_Directions_
Give back every record exactly, images excluded.

-- Record extracts follows --

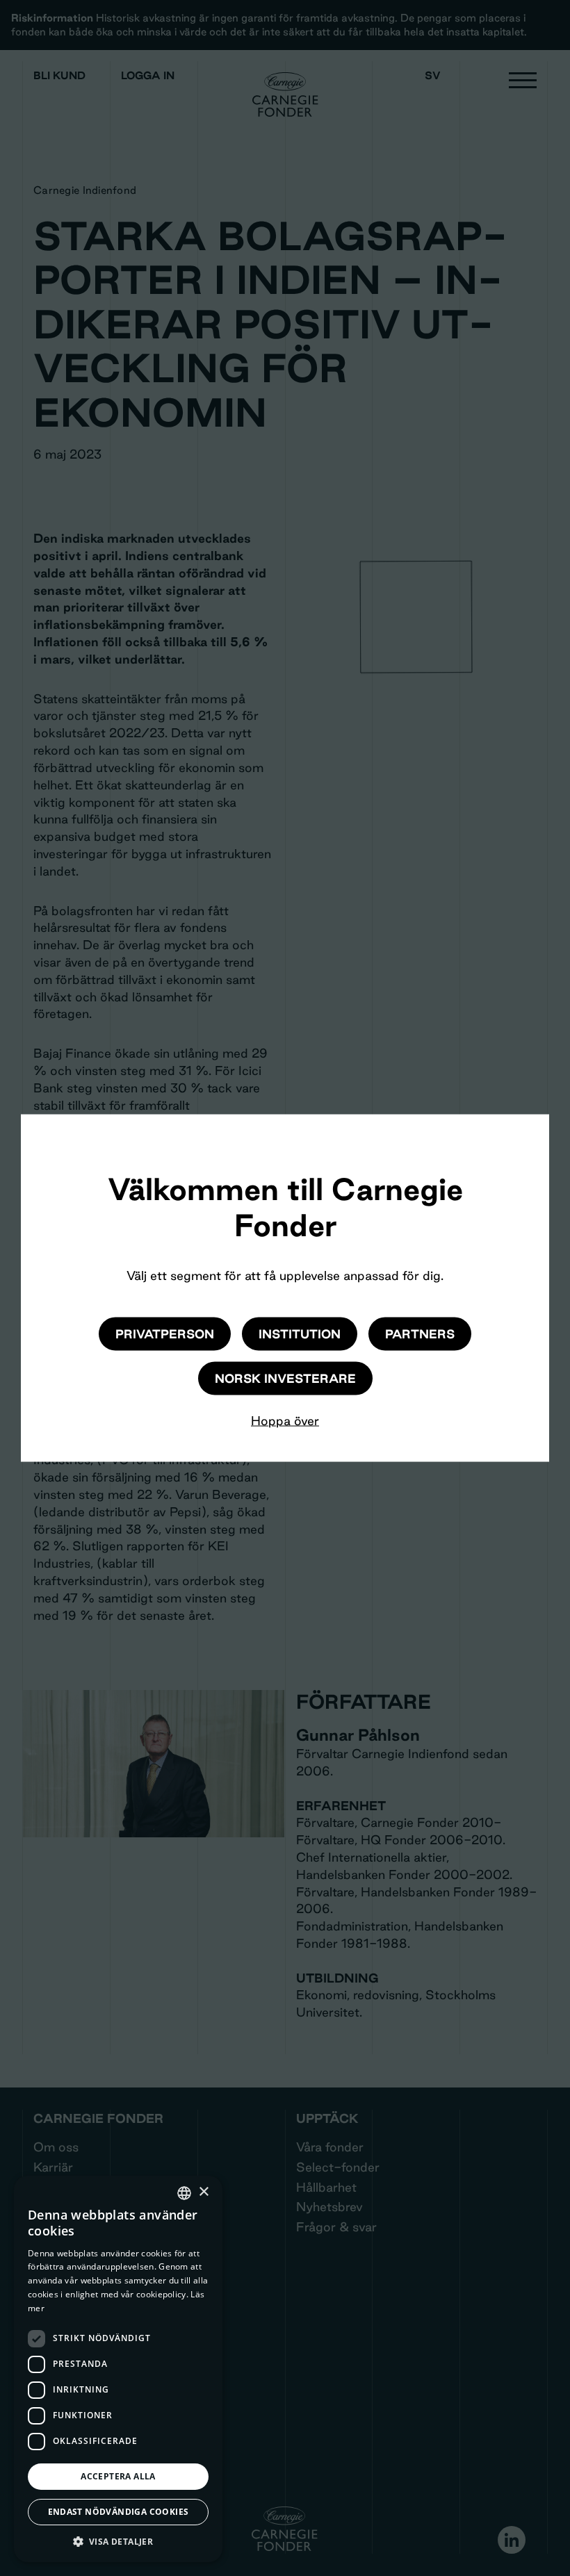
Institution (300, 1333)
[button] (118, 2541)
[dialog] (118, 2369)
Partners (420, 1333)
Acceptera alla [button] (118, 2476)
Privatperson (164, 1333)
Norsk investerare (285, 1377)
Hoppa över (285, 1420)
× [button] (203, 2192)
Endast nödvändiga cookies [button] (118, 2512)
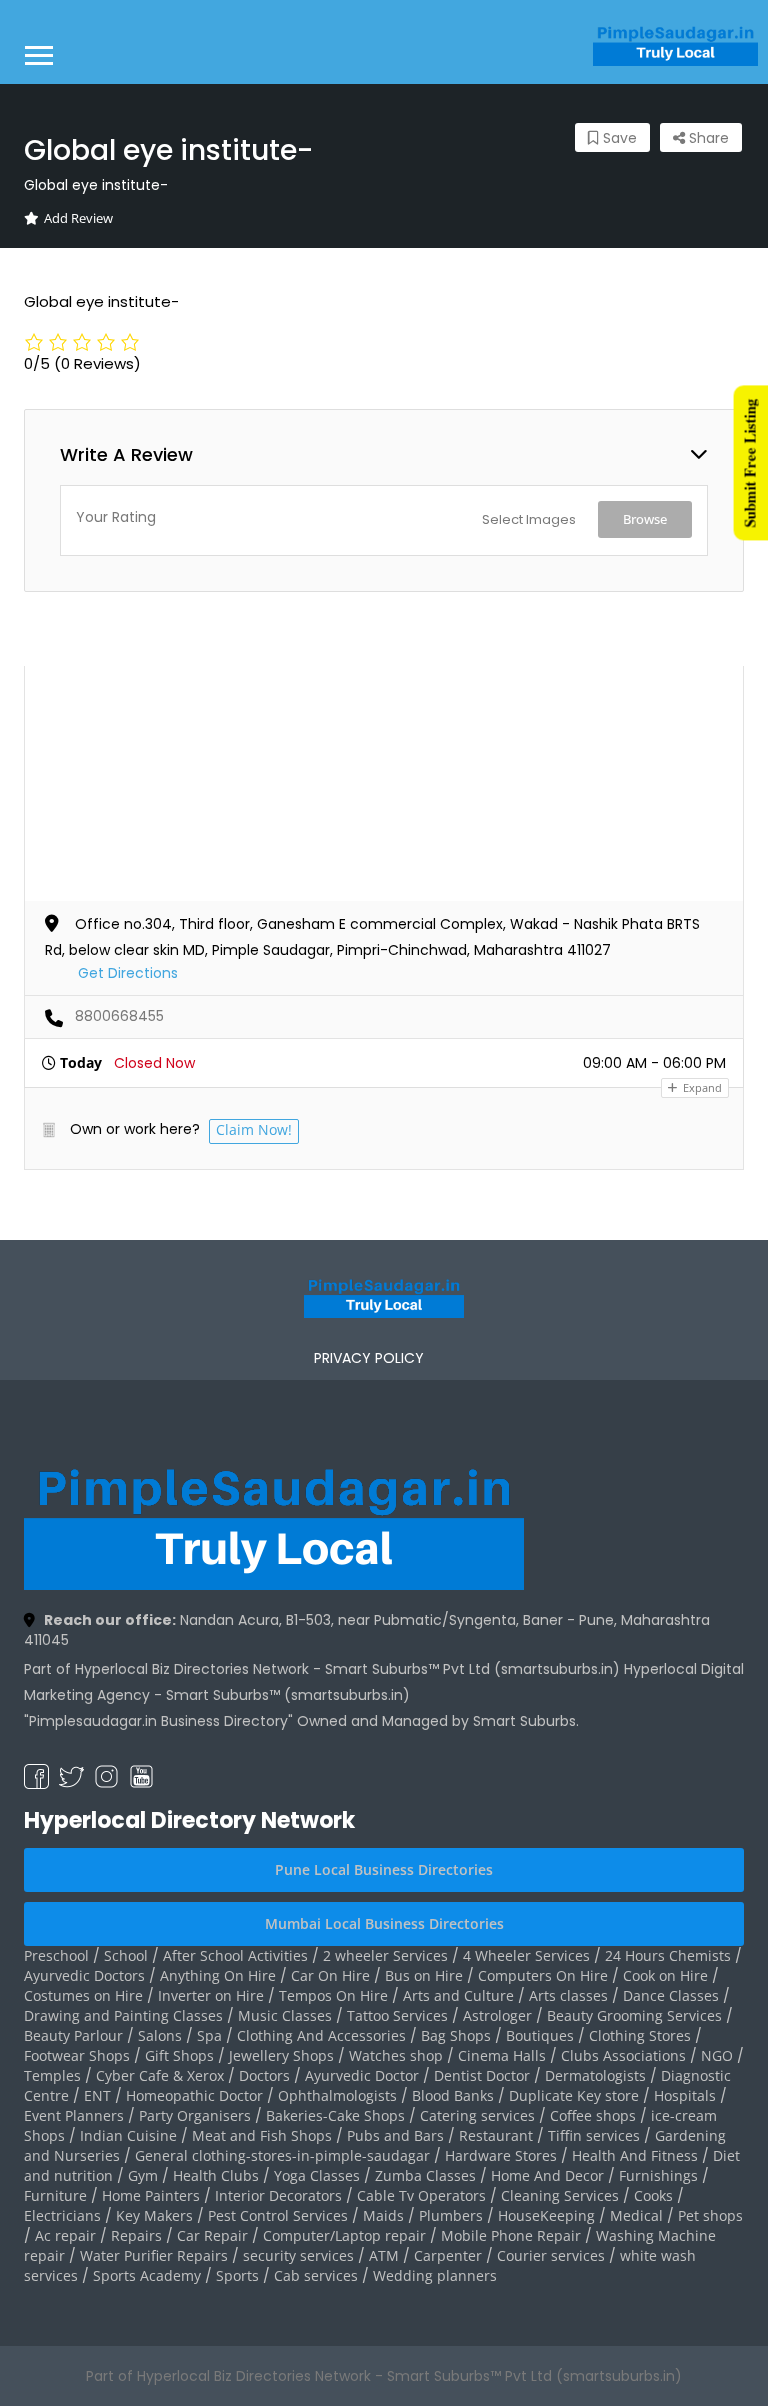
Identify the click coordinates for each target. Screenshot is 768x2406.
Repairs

-- Record extracts concluded --

_Output of the task_
Institution (300, 1333)
[button] (118, 2541)
[dialog] (118, 2369)
Partners (420, 1333)
Acceptera alla [button] (118, 2476)
Privatperson (164, 1333)
Norsk investerare (285, 1377)
Hoppa över (285, 1420)
× [button] (203, 2192)
Endast nödvändiga cookies [button] (118, 2512)
Identify the click coordinates for each target. Screenshot is 768x2406.
Repairs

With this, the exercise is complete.